In its third edition, published in 1998, St Clair revealed a scandal at the British Museum. In the 1930s, on the orders of Lord Duveen, before they were hung in his eponymous new gallery, the Parthenon marbles were illegally scrubbed with copper brushes and carborundum to make them look whiter, in the process damaging or destroying the original painted surfaces.
It was 60 years later when, after many refusals, sometimes on the basis of spurious national security concerns, St Clair finally gained access to the report by the Keeper to the Trustees. It stated: “The damage is obvious and cannot be exaggerated.”
In 2001 St Clair discovered that Lord Elgin had bribed the Ottoman military governor of Athens (the Disdar) with a sum worth 35 times his annual salary. At this point St Clair changed his position and became a leading proponent for the restoration of the Marbles to Greece.

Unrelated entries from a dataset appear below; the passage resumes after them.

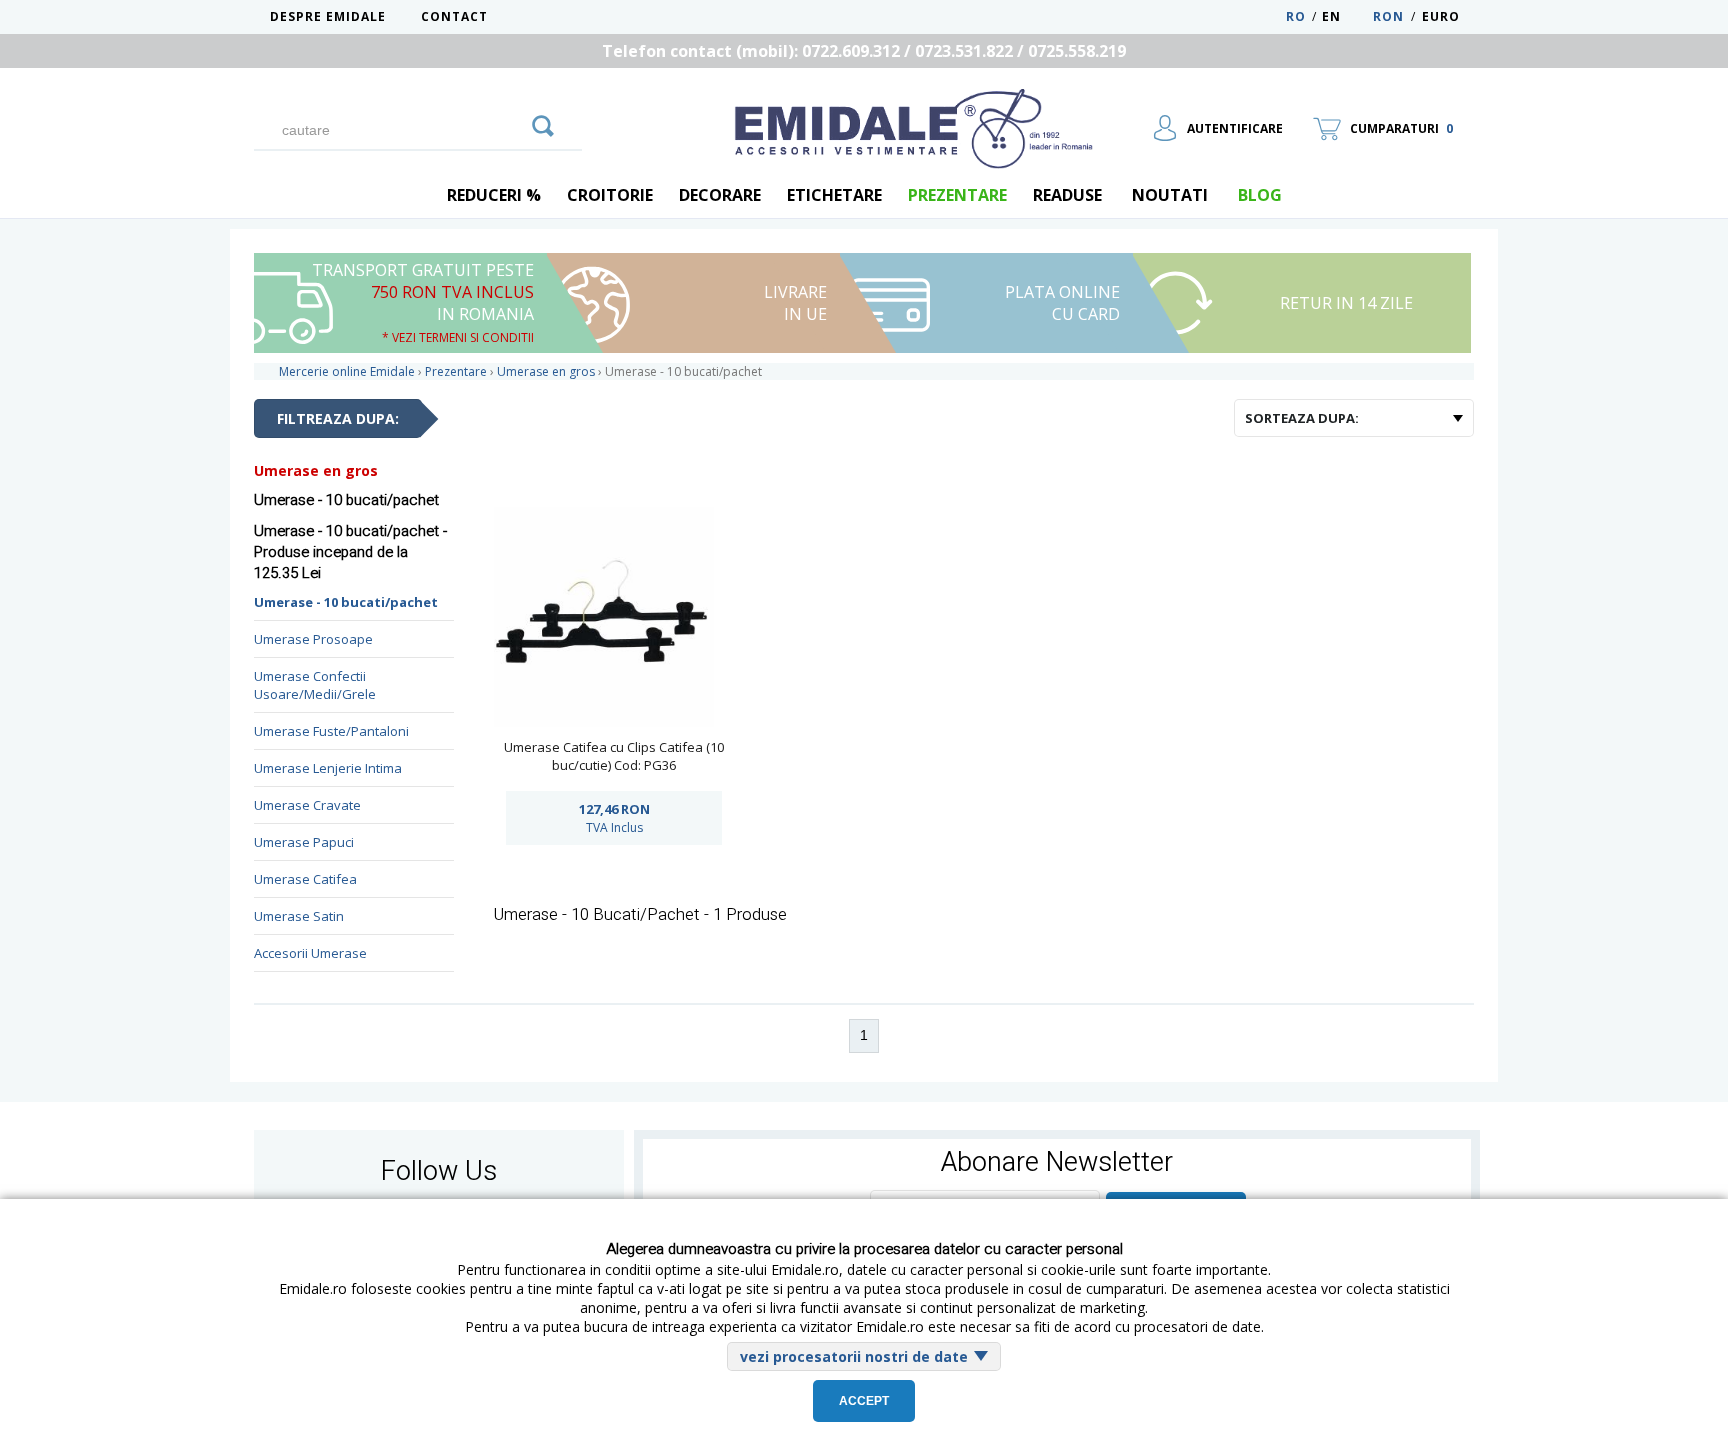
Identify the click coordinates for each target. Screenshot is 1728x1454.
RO (1296, 16)
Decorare (720, 195)
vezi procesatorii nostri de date (854, 1356)
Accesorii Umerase (310, 953)
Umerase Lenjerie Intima (328, 768)
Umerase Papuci (304, 842)
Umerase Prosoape (313, 639)
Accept (864, 1401)
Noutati (1170, 195)
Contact (454, 16)
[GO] (543, 123)
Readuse (1067, 195)
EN (1345, 16)
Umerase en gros (316, 470)
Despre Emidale (328, 16)
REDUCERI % (494, 195)
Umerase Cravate (307, 805)
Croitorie (610, 195)
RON (1388, 16)
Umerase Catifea (305, 879)
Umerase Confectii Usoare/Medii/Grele (315, 685)
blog (1260, 195)
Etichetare (834, 195)
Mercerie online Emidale (347, 371)
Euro (1441, 16)
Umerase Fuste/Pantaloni (331, 731)
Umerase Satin (299, 916)
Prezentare (957, 195)
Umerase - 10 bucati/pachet (346, 602)
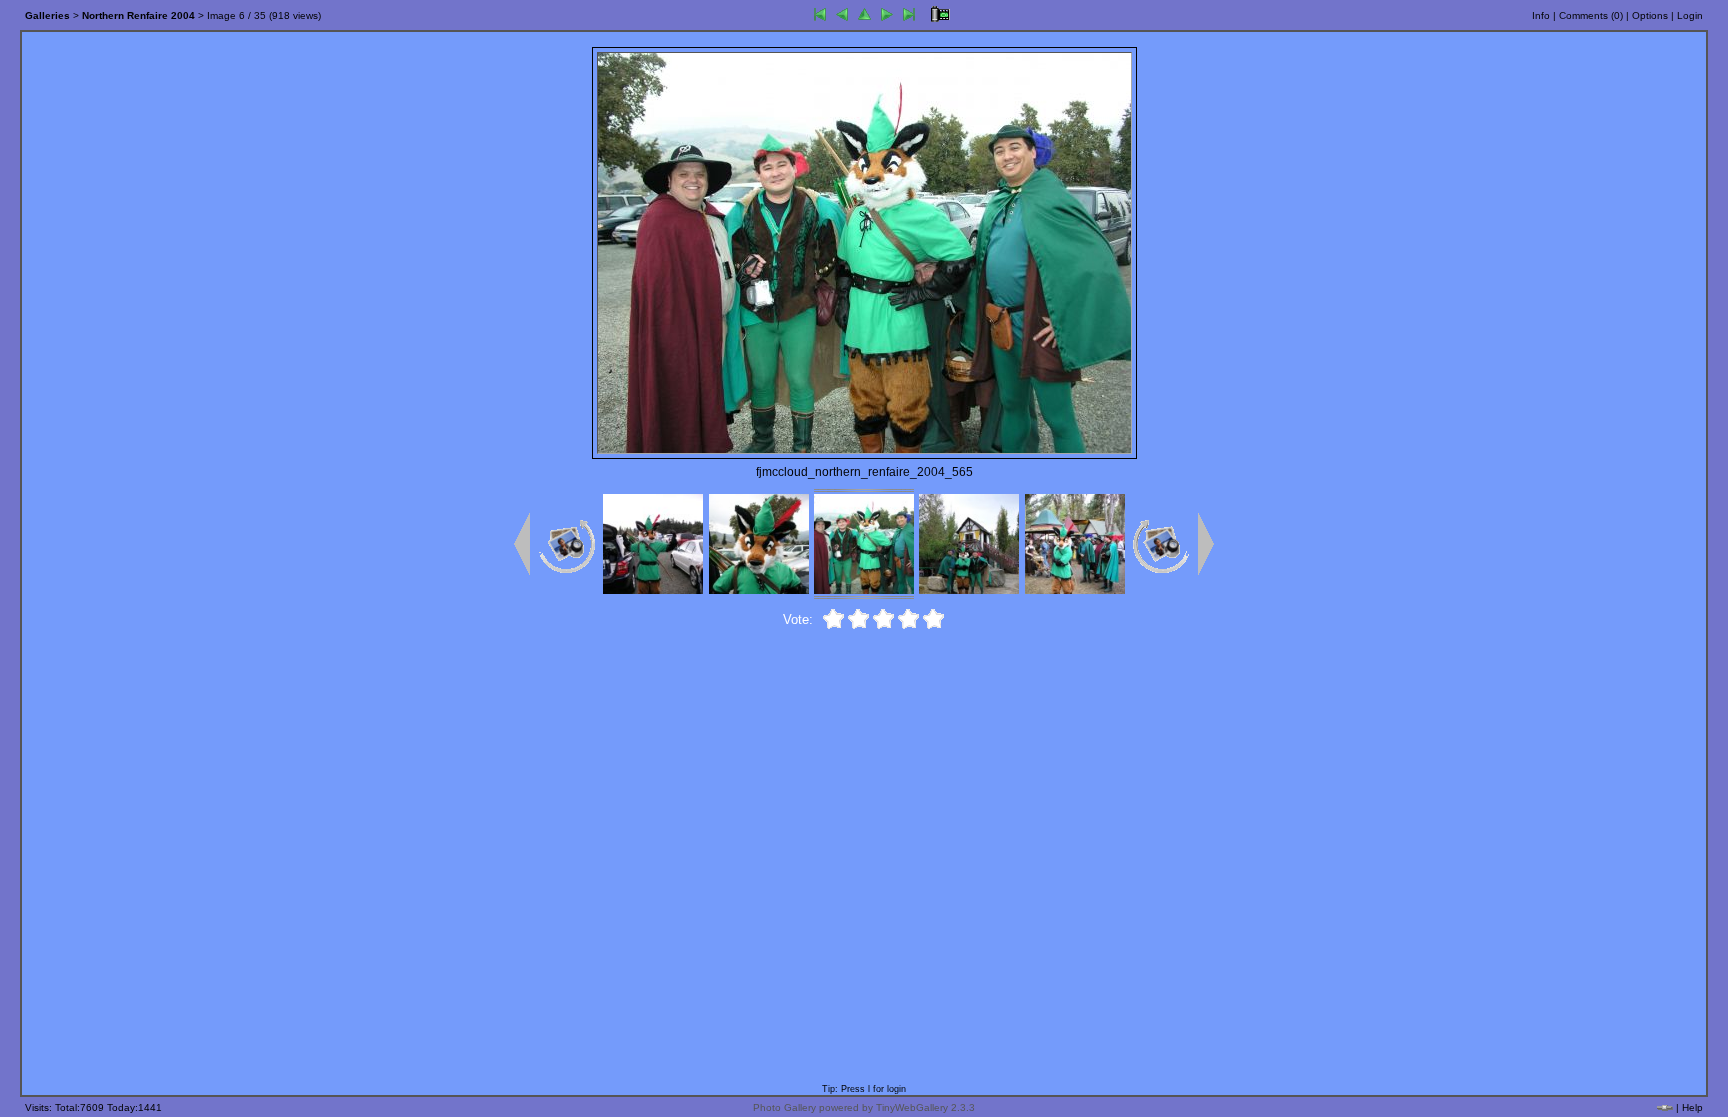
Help (1692, 1107)
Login (1690, 15)
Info (1541, 15)
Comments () (1591, 15)
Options (1650, 15)
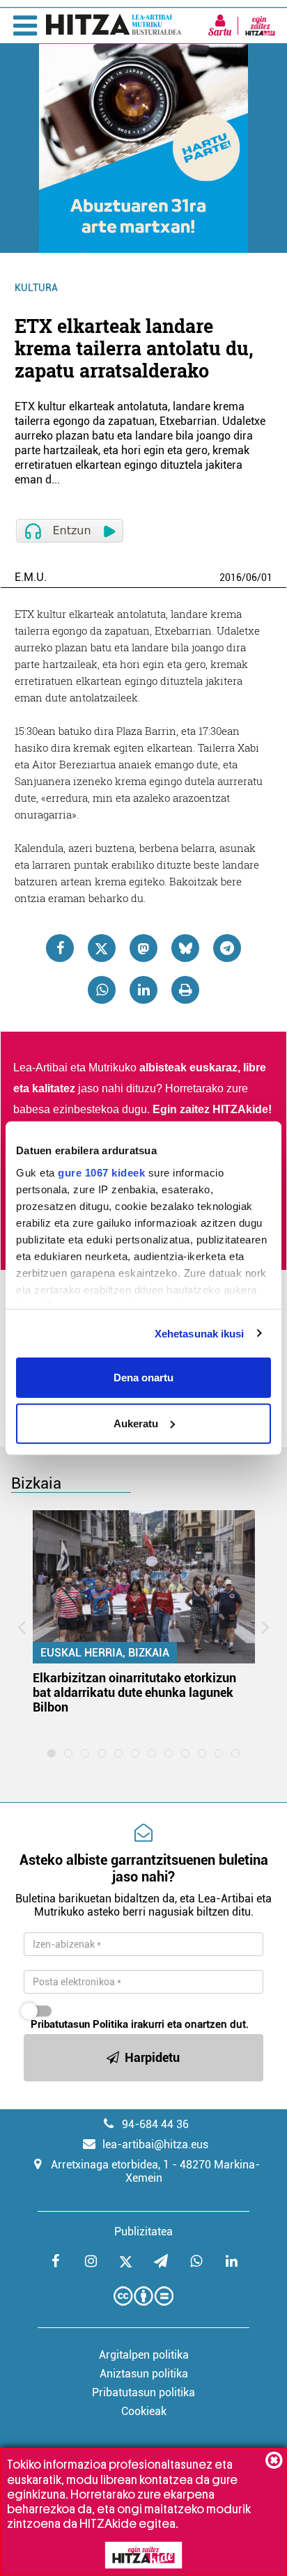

William Linn St Clair was born in London on December 7 1937 to Susan, née Bow, an English teacher, and Joseph, the London representative of a group of Scottish foundries. During the war the family moved back to Scotland.
From Edinburgh Academy William won a scholarship to St John’s College, Oxford, where he read Classics, before joining the Admiralty as a civil servant.
In 1972 St Clair published That Greece Might Still be Free (republished in 2008), a classic account of the Philhellenes of the Romantic era, including Lord Byron, who fought for Greek independence. Around this time he moved to the Treasury but continued to pursue a parallel literary and journalistic career.
He had a weekly book column in the Financial Times and also reviewed books for The Economist, the London Review of Books and The Times Literary Supplement.
In 1988 he wrote a government manual for managers in the civil service which was translated into several languages, while The Godwins and the Shelleys (1989) cemented his reputation as a biographer of the Romantic period.
Quadruple coronary bypass surgery in his early fifties persuaded him to leave his position as undersecretary at the Treasury. A senior fellowship at All Souls College, Oxford (1992-96), was followed by a fellowship at Trinity College, Cambridge (1998-2006) and a similar position at the Institute of Advanced Studies, London (2007–21).
St Clair had many interesting and often brilliant friends, met not just at Oxbridge high tables or through journalism but on account of his lifelong passion for books and collecting books. Through his involvement with the PEN International Writers in Prison Committee, St Clair also got to know Harold Pinter, and Arthur Miller, whose biography he was writing until access to the Miller diaries was withdrawn after his death.
The Reading Nation in the Romantic Period (2004), which studied the political economy of the book trade over three centuries, is now standard reading in many university English departments. The Grand Slave Emporium (2006) described life at Cape Coast Castle, one of the centres of the British slave trade for 150 years.
St Clair was widely known for his intellectual generosity, wit, forthright advice and invaluable tuition, whether to professional writers or graduate students. A few days before he died, he was awarded the Lord Byron medal by the new Philhellenism Museum in Athens.
His last book, Who Saved the Parthenon?, is scheduled for publication in 2022.
William St Clair married Heidi Fischer, from whom he separated, and who predeceased him. He is survived by two daughters.